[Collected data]
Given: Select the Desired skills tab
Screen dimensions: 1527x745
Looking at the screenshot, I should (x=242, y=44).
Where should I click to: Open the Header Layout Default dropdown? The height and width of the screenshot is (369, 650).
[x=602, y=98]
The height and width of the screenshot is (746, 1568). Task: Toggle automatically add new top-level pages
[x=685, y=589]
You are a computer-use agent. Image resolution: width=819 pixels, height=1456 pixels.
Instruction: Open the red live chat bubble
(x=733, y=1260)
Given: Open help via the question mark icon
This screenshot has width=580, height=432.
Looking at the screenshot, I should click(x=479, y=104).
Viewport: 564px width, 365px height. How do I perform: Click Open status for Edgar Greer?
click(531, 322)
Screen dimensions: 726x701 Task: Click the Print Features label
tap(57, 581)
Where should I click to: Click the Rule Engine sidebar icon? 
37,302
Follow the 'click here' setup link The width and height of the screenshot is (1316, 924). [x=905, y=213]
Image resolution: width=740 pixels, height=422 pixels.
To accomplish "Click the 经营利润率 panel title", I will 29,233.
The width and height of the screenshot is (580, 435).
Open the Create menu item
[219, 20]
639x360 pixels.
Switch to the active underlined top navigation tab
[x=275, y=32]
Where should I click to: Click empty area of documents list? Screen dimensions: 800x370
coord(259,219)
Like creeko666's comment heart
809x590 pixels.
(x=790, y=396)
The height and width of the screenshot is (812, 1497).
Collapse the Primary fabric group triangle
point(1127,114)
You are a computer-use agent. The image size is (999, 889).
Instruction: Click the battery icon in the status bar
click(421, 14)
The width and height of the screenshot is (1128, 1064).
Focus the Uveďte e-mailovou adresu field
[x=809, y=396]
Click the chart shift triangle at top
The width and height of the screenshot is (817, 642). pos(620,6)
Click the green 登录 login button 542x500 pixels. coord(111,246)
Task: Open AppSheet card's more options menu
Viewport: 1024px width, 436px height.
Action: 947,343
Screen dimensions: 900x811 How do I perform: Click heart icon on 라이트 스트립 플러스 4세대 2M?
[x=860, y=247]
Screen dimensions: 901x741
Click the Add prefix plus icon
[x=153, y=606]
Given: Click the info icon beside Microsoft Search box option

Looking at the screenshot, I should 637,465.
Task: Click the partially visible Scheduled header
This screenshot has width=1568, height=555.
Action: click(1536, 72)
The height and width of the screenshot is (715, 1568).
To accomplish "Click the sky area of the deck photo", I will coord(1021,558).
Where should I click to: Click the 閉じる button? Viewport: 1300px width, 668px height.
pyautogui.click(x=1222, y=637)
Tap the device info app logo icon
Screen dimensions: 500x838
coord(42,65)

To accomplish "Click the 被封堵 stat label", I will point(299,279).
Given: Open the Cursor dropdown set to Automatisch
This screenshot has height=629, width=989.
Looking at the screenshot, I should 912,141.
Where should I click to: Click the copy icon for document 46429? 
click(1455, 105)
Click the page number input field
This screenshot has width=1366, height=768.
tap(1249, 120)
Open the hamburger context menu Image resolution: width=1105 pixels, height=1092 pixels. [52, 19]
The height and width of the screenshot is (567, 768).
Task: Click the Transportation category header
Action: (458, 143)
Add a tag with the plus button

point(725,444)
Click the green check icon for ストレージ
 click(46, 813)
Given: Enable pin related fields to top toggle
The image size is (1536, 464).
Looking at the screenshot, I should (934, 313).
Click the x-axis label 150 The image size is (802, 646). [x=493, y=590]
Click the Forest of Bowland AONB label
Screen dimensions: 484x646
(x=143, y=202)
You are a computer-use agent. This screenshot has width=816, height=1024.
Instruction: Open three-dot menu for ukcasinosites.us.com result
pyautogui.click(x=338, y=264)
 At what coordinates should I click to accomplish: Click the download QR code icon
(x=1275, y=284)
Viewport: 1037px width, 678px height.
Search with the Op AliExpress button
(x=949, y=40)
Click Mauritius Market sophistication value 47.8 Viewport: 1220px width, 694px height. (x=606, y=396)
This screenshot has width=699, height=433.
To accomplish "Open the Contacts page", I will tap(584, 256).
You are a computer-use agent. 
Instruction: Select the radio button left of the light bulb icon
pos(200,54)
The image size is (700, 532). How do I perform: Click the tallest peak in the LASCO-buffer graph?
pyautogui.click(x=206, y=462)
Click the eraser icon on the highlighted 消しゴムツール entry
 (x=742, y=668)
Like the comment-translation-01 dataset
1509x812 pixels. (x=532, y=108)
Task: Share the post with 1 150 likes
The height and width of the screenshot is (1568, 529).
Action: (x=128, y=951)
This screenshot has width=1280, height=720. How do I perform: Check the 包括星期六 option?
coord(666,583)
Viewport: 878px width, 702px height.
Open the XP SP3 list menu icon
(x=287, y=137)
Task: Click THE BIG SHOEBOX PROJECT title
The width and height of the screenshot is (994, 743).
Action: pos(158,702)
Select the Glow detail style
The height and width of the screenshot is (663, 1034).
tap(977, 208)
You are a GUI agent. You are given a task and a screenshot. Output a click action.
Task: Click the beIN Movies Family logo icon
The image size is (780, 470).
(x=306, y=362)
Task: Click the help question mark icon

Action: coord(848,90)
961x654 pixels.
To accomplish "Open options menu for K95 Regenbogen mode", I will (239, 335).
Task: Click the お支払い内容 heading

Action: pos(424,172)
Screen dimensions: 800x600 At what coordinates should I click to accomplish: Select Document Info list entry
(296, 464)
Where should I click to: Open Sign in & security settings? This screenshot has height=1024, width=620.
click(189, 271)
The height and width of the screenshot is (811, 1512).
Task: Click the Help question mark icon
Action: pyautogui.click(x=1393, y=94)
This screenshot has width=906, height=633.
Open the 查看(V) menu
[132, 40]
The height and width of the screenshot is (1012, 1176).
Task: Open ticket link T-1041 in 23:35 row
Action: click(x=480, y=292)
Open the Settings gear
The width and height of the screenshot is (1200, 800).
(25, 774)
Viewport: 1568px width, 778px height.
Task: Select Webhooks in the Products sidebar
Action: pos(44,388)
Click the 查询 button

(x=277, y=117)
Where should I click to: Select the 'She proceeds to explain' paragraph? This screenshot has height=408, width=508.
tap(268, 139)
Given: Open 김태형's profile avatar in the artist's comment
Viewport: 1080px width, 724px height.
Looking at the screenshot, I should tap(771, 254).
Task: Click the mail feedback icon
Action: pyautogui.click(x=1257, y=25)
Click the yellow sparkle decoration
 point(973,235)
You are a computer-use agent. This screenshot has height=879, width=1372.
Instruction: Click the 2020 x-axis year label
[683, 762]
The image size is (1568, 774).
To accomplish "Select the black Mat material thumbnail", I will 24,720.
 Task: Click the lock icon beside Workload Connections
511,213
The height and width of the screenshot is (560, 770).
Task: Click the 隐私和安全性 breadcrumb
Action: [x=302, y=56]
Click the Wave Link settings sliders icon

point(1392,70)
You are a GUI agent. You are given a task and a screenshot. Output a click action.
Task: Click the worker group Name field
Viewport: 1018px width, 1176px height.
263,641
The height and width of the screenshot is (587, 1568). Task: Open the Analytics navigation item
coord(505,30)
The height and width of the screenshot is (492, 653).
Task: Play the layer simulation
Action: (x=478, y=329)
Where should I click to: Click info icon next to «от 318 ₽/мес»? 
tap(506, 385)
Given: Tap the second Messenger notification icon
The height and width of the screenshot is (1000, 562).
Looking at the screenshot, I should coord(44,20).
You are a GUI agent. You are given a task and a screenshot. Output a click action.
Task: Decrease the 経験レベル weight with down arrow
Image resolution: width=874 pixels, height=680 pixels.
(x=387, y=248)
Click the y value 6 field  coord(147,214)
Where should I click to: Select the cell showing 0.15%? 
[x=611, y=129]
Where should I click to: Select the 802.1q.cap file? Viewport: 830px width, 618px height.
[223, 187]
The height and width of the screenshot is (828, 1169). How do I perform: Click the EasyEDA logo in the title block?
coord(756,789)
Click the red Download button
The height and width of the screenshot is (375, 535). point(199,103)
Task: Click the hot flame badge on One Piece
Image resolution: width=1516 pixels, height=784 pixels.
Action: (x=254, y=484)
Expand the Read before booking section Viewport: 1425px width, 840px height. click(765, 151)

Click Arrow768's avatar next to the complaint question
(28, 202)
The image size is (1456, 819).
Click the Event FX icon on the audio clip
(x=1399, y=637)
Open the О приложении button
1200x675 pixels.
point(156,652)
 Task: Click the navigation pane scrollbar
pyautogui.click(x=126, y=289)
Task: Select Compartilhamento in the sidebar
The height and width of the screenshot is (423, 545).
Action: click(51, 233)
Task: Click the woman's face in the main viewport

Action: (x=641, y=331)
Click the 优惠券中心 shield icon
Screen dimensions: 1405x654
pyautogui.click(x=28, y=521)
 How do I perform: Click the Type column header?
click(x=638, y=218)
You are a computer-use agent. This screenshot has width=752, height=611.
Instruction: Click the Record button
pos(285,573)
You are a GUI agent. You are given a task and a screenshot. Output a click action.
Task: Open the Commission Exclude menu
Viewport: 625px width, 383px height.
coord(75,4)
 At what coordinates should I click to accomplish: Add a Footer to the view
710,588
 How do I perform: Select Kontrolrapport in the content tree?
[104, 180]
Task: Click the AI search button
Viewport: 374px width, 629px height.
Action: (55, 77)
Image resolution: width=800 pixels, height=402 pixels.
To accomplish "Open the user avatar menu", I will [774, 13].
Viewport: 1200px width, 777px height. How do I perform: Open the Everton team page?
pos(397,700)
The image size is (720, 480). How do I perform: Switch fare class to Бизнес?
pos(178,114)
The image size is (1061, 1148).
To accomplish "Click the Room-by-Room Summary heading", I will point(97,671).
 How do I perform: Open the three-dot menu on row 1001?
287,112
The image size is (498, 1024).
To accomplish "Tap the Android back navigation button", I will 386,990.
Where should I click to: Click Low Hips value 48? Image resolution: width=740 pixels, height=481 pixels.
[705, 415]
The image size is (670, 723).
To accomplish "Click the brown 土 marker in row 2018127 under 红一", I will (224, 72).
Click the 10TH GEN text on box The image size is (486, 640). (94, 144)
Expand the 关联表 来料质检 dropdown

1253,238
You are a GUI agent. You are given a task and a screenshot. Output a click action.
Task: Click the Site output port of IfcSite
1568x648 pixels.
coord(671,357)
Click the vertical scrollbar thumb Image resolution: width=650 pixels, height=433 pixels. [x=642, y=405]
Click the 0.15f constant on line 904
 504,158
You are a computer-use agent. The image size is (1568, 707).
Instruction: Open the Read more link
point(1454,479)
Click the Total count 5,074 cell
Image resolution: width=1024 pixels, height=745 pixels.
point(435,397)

Exercise brief :: State the number of lines in the data that contain the word "options", offering no other text.

Output of the task :: 2